We might tell this midrash for an additional reason - we are not just understanding that Abraham the iconoclast, the idol-smasher, sees that God isn’t in the idols, we also see that Abraham’s understanding of idolatry may be simplistic. The universe may be asking him to relate to the infinite on a deeper level, beyond just smashing his father’s idols. Again, the midrash depicts Terach as already understanding that there is no “god” in the idols. The teller of the midrash may be pointing to an attitude towards things, rather than the things themselves.
Idolatry might be a more nuanced problem, not merely the presence of a statue or representation, but the attitude towards it. The prohibition talks about other deities, not just their images, and bans bowing down to them and serving them. We can connect this to some core principles in Jewish tradition - appropriateness and proportionality.
We define behavior in terms appropriateness in order to make society function. From what we eat, to how we engage people, we recognize that agreeing upon our group’s norm, a sense of what’s appropriate, makes it easier for us to get along with one another.
In Judaism, our consensus about what is appropriate also leads to reasonable responses to transgressions. Payments, damages, penalties all must relate directly, in a proportional manner, to the harm done. “Eye for an eye...” we remember is about proportional, appropriate, compensation for damages. As a rabbi, my eye is important, but not nearly as important as a pilot’s, and so losing the use of our eyes, God forbid, would result in different compensation for each of us, according to Jewish law.
Since the prohibition against idolatry stands at number two in our most important “top ten list”, these principles should be included in it, since they seem to inform all of Judaism’s central ideas.
When it comes to idolatry, before we do anything else, we must evaluate what constitutes the wrongness of inappropriately relating to God, or inaccurately assessing the divine. The main concept we have about the divine, that most Jews agree on, is what God isn’t - God is not limited. There is no limit to the divine. In Jewish mysticism we call God “Ein Sof,” roughly translating into “Without End.”
Any attempt to depict the divine limits it. The prohibition against idolatry specifically bans imagining the infinite in any concrete or finite form.
If attempting to shrink the limitless into something small counts as idolatry, then we may assert that the inverse also holds. Any attribution of infinite or limitless properties to anything that isn’t expressly the divine, places a disproportionate importance on that thing.
We can call this idolatrous since it is the symbolic extension of making an idol to represent something beyond representation. To treat something as limitless, is to treat it as God. Therefore the only thing that we can treat as infinite must be the divine.

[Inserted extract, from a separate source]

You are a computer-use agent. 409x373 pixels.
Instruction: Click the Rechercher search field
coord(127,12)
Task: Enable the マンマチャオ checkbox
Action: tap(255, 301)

We avoid making the divine small, or making things equal to God. Neither comparison holds, and both lead us to inappropriate behavior through inaccurate assessments of both the mystery of the universe, and the limited nature of our physical reality.
In this way whenever we regard an object, an idea, or a person inappropriately, we accord it too little or too much importance, and it may have a disproportionate hold on us on account of this.
The key here is not to talk about the thing - the statue, for example - but to talk about our relationship to it. If the statue is just decoration, no problem. If the statue is our image of the infinite, then neither the mere material statue, nor the infinite, get fairly treated. The stone will hold too much of our attention for its actual importance, and we might be satisfied with a simpler understanding of the universe and the divine than they both demand. Idolatry warps our understanding, and so changes our interactions for the worse.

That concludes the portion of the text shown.